Recently, he spoke about Artificial Intelligence. As, of course, did Prime Minister Narendra Modi. The difference in their approach and perspective was so sharp that it would require very little intelligence, real or artificial, to see who was making more sense for now and in the future. The response? Mockery. Once again.

But of course, we knew better.

India, historically, has been absurdly lucky. At every turning point, the right person showed up at the right time, in the right role, with just the right instincts. Gokhale, Gandhi, Nehru, Patel, Rajendra Prasad, Cariappa, Shastri, Indira, JP, Manekshaw, Rajiv, Sunderji, Narasimha Rao, Dr Manmohan Singh. And yes, the extended list includes Netaji, Ambedkar, Bhagat Singh, amongst others, as also Walchand Hirachand, Kirloskar, JRD, Goenka, and a constellation of luminaries and leaders, even including Seshan, Palkhiwala, Sorabjee, Swaminathan, Kurien, Bhabha, Bhatnagar, Sarabhai et al.

I mean, the list is endless. And varied.
(I say this specifically because out of a thousand readers of this post, nine hundred will come up with some name or the other that I missed, and they’d all be right!).
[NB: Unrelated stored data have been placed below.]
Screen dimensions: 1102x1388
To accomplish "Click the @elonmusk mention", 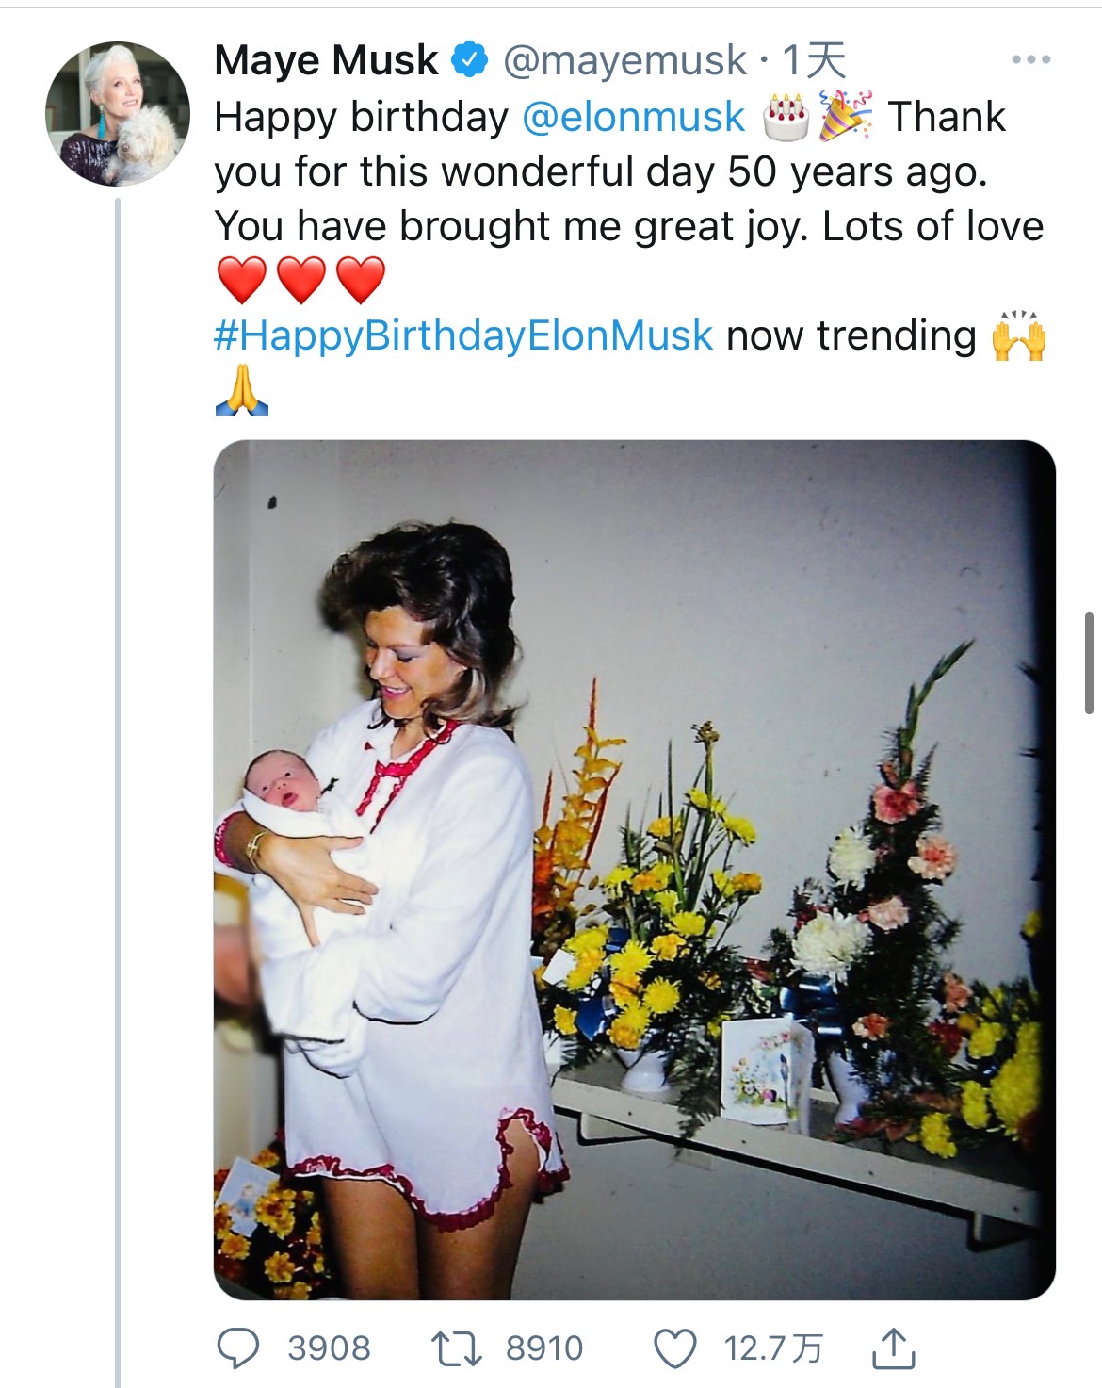I will [632, 117].
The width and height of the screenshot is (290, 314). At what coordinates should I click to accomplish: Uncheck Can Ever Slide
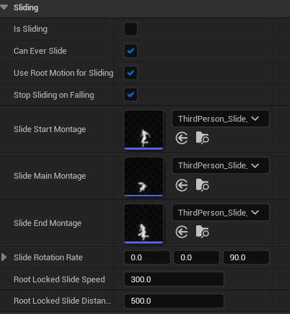131,51
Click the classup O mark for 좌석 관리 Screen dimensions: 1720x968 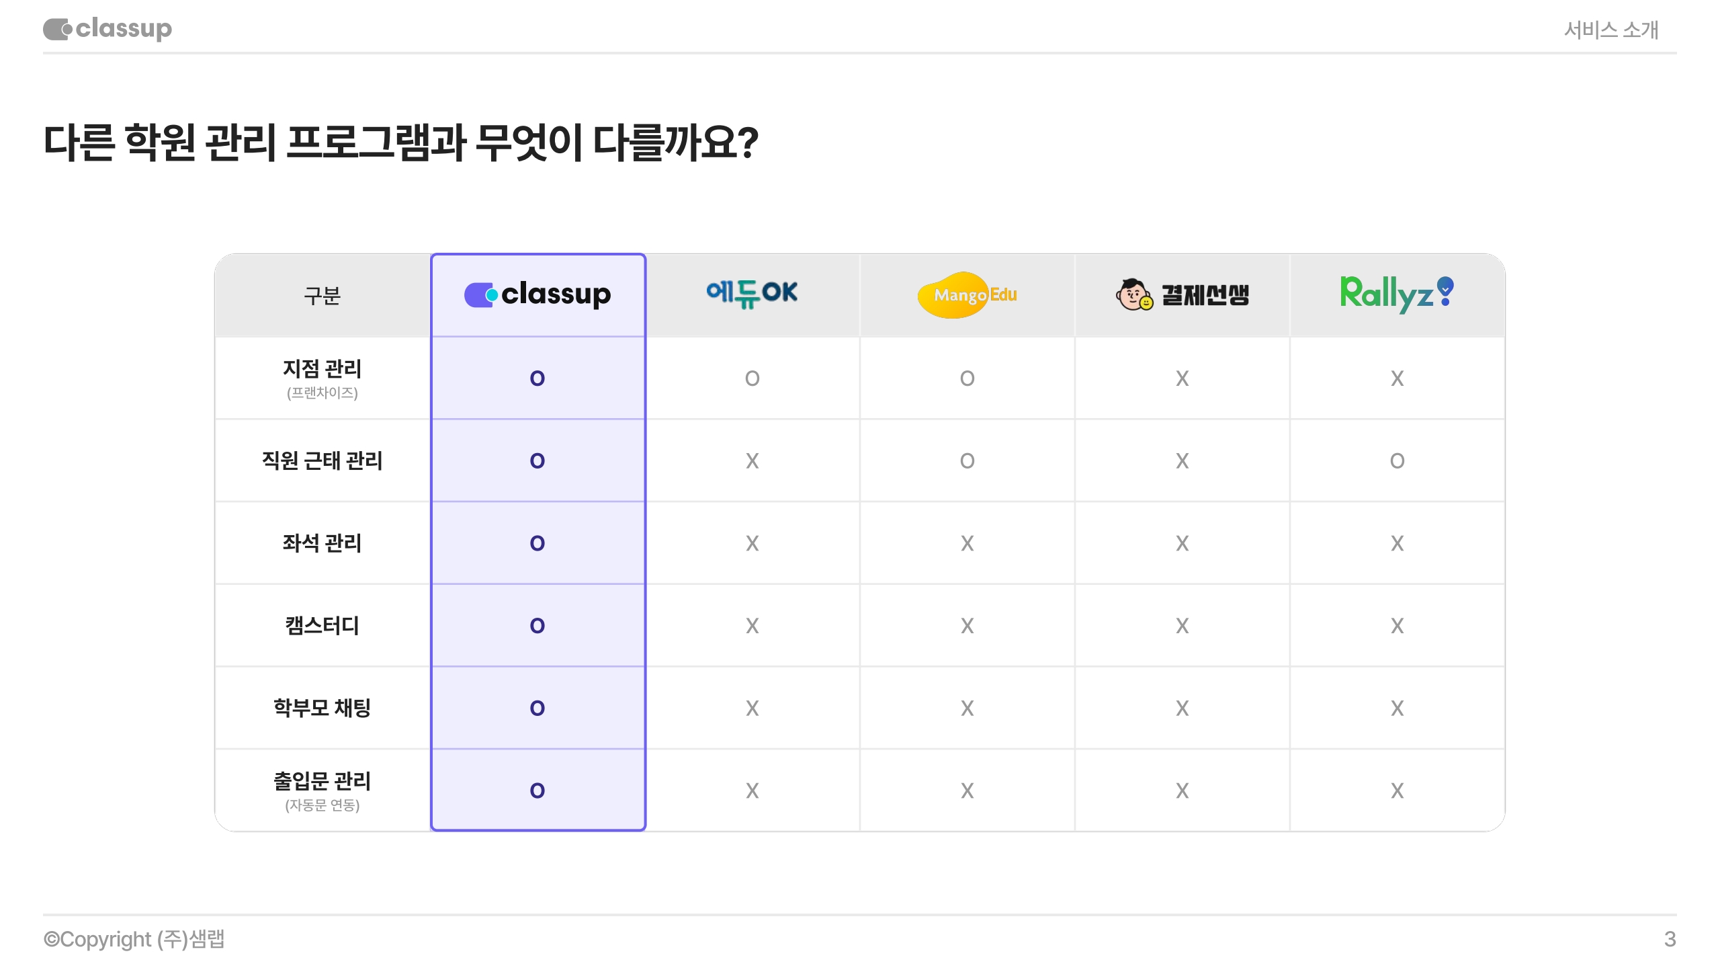[537, 543]
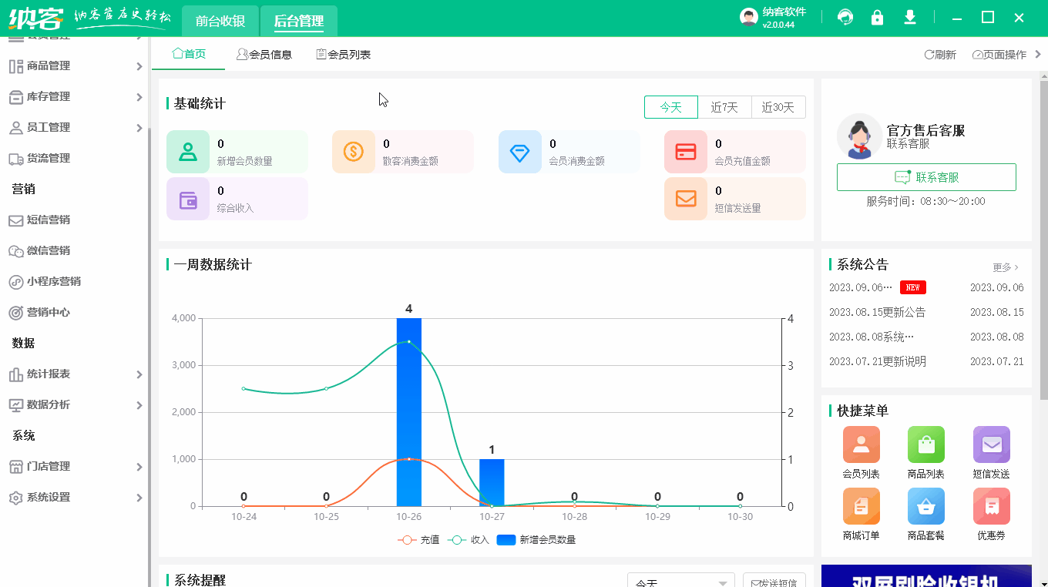Open 更多 link in 系统公告
1048x587 pixels.
pos(1002,266)
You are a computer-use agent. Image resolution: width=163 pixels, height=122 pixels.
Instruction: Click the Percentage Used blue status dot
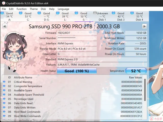point(4,99)
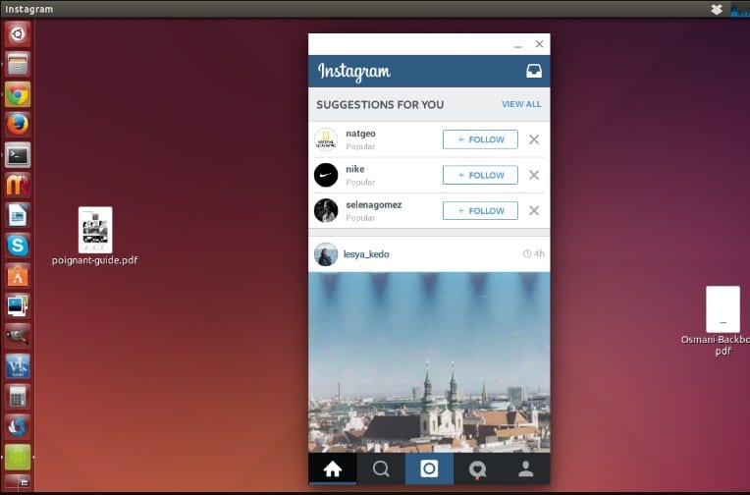Follow the nike account
Viewport: 750px width, 495px height.
tap(480, 175)
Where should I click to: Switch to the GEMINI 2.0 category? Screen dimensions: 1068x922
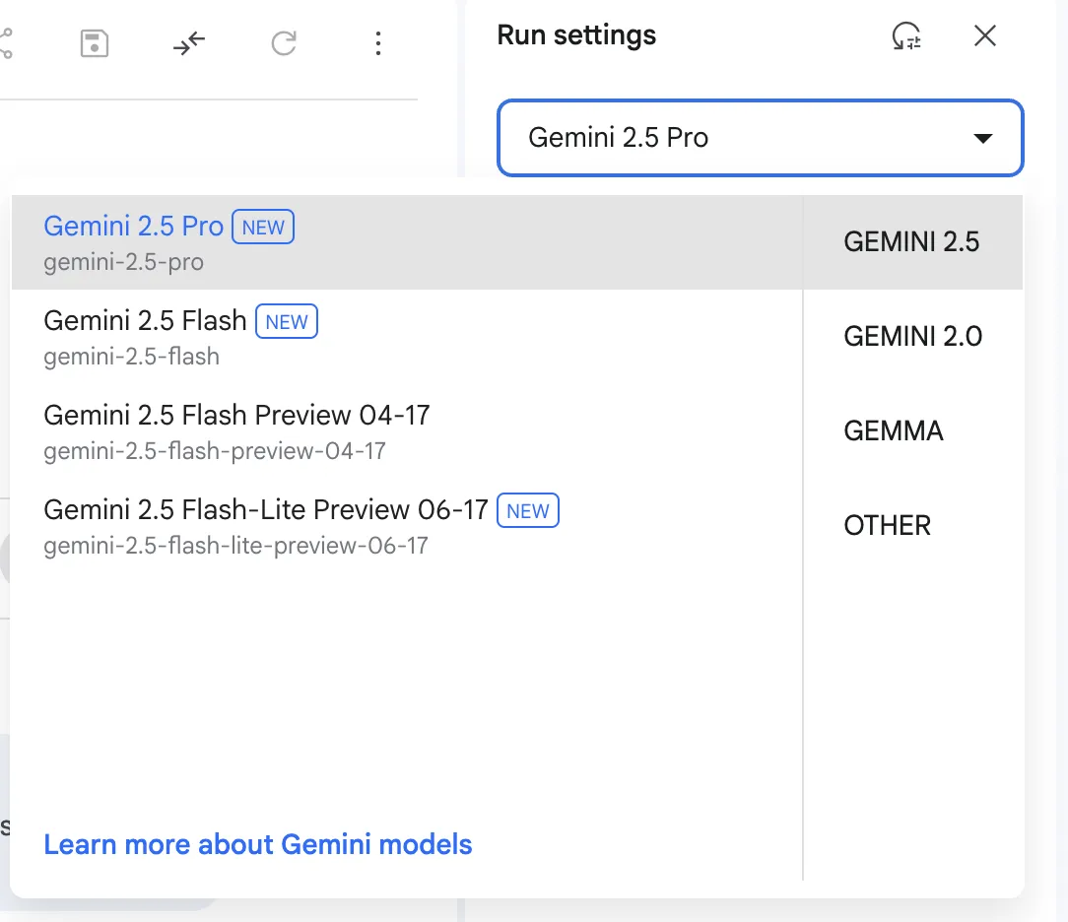(x=912, y=337)
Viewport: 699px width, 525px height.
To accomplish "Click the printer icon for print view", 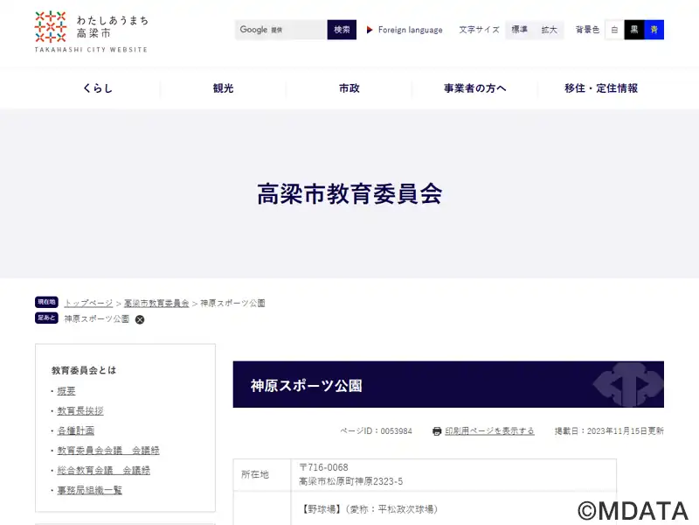I will click(437, 431).
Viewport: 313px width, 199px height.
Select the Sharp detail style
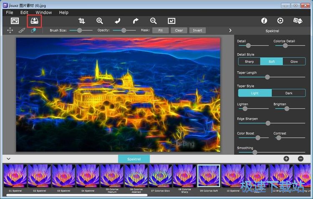pyautogui.click(x=249, y=62)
That is the point. We were blessed. Over and over again.

But somewhere along the way, we mistook luck for a permanent setting. We believed our fortune was structural, not serendipitous. That the next saviour would always appear, and that wisdom was something India could mine endlessly, like coal or mythology.

What we had was a golden run. What we have now is nostalgia, arrogance, and a man with binoculars on the beach, waving at a tsunami, while we mock his hair, his voice, and his surname.

The real tragedy is not that Rahul Gandhi was ridiculed. It is that he was right. Over and over again. And we, in our infinite national wisdom, refused to see it. Not just the man, but the message.

And now, once again, we find ourselves in the exact cul-de-sacs he warned us about from a mile away.

Every. Single. Bloody. Time.

There is no punchline this time. Only a question.

What if our luck has finally run out?